Panasonic also provide a High Sensitivity Mode to help combat the effects of camera shake. When this scene mode is selected, the camera automatically raises the ISO speed up to a maximum of 6400 and therefore allows for a faster shutter speed. This mode allows you to handhold the camera without using the flash and get more natural results, whilst at the same time freezing subject movement more successfully. There are some obvious drawbacks with this special scene mode, principally a significant increase in noise and blurring - Panasonic state that "Pictures may appear slightly grainy due to high sensitivity". You also need to select the scene mode and therefore have some idea about when it is applicable to your subject, and the resolution is reduced to 3 megapixels.

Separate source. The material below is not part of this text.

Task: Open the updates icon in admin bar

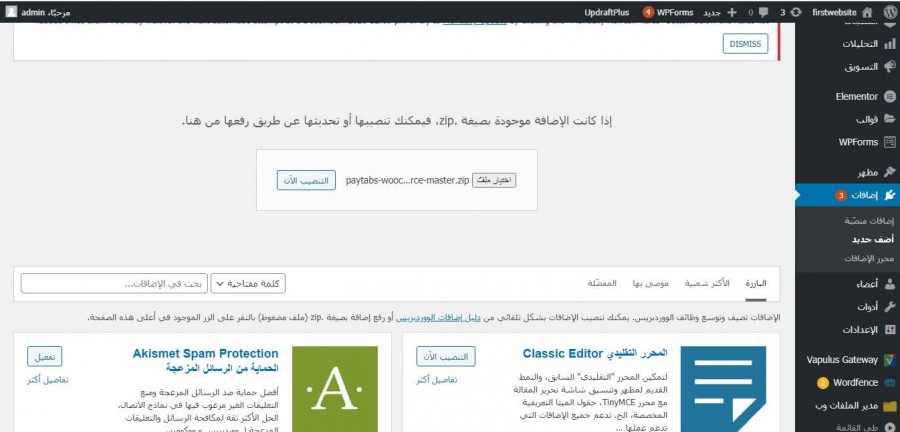Action: coord(789,12)
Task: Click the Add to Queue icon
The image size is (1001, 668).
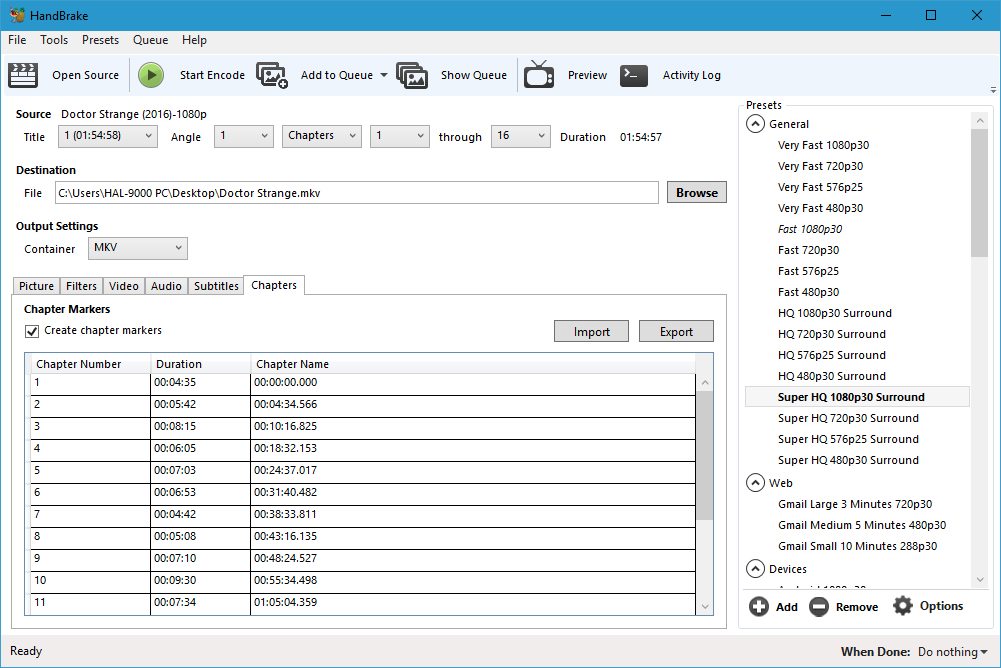Action: pyautogui.click(x=272, y=75)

The Intelligent ISO mode is the third way in which the DMC-ZX1 attempts to avoid subject blur in low-light conditions. The camera automatically sets the appropriate shutter speed AND ISO speed for the subject that you are taking pictures of. So if you're taking shots of a child indoors, the DMC-ZX1 automatically raises the ISO and in turn the shutter speed to avoid blurring the child's movement. If the subject is still, then the camera chooses a lower sensitivity and slower shutter speed. It's a clever idea that works well in practice, with the camera generally choosing an appropriate combination of shutter and ISO speed. You can also limit the maximum ISO speed that the camera can choose, which I'd strongly advise, as ISO 1600 produces very noisy images - ISO 800 is a better maximum setting.

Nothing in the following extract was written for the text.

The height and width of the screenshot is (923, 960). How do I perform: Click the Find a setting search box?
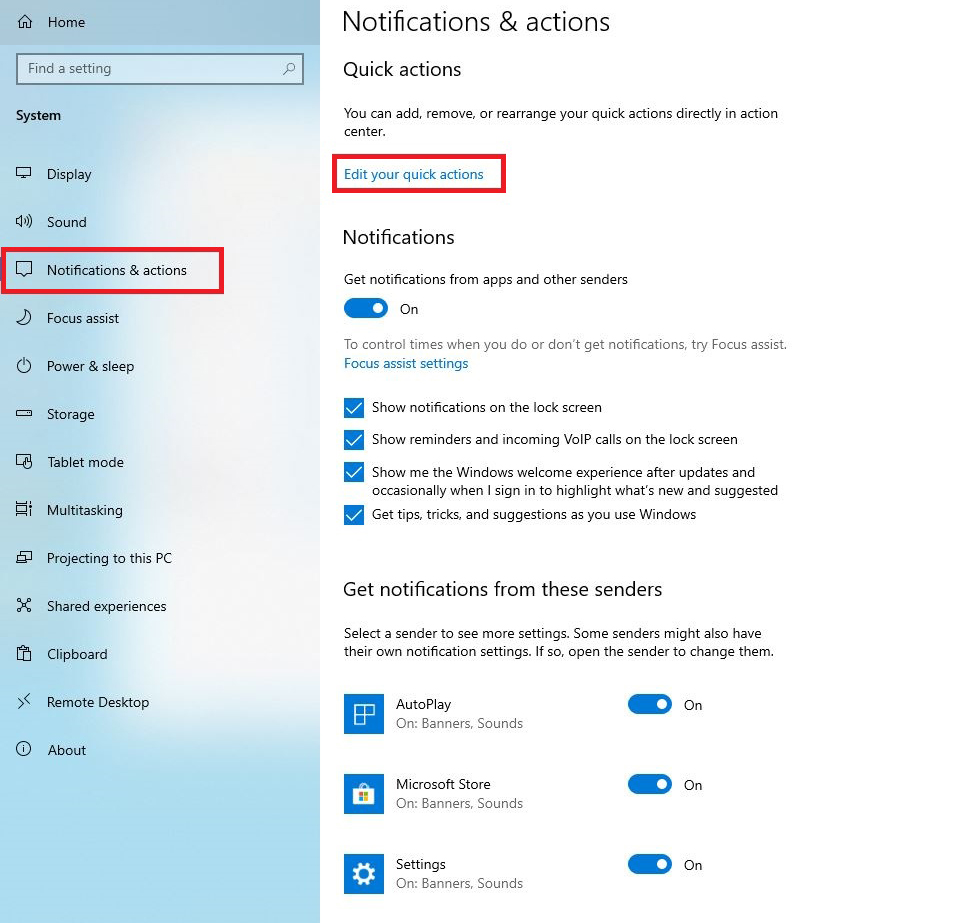click(150, 69)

The main menu system on the Panasonic Lumix DMC-ZX1 is straight-forward to use and is accessed by pressing the Menu/Set button in the middle of the navigation pad. Depending on which shooting mode you're using, here are three menu options, Record, the new Travel Mode or Motion Picture, and Setup. Most of the camera's main options, such as white balance, image quality, auto-focus mode and ISO speed, are accessed here. As mentioned previously, the addition of the Quick Menu button on the rear of the camera speeds up access to some of the more commonly used options. Due to the large LCD screen and restricting the number of on-screen choices to five, the various options and icons are clear and legible. If you have never used a digital camera before, or you're upgrading from a more basic model, reading the easy-to-follow manual before you start is a good idea, especially as a few of the buttons are specific to Panasonic cameras. Thankfully Panasonic have chosen to supply it in printed format, rather than as a PDF on a CD, so you can also carry it with you for easy reference.

The start-up time from turning the Panasonic Lumix DMC-ZX1 on to being ready to take a photo is very quick at around 1 second. Zooming from the widest focal length to the longest is a little slower at around 2.5 seconds, but focusing is very quick in good light, backing up Panasonic's claims of a two-fold increase compared to the DMC-TZ7. The camera achieves focus most of the time indoors or in low-light situations, helped by the focus-assist lamp. We also didn't have too many problems locking onto the subject at the tele-photo end of the lens in low-light situations. The ZX1 is especially quick to find focus if you use the 1-point high-speed AF option. It takes about 1 second to store an image, allowing you to keep shooting as they are being recorded onto the memory card - there is no LCD blackout between each image. The ZX1 has a disappointingly slow Burst mode which enables you to take 2.3 frames per second at the highest JPEG image quality, up to a maximum of 5 images in Standard mode and just 3 images in Fine mode. In the High-speed Burst shooting mode 10 shots per second can be recorded, but only at 3 megapixels. The Flash Burst mode makes it possible to take 5 consecutive shots with continuous emissions of the flash.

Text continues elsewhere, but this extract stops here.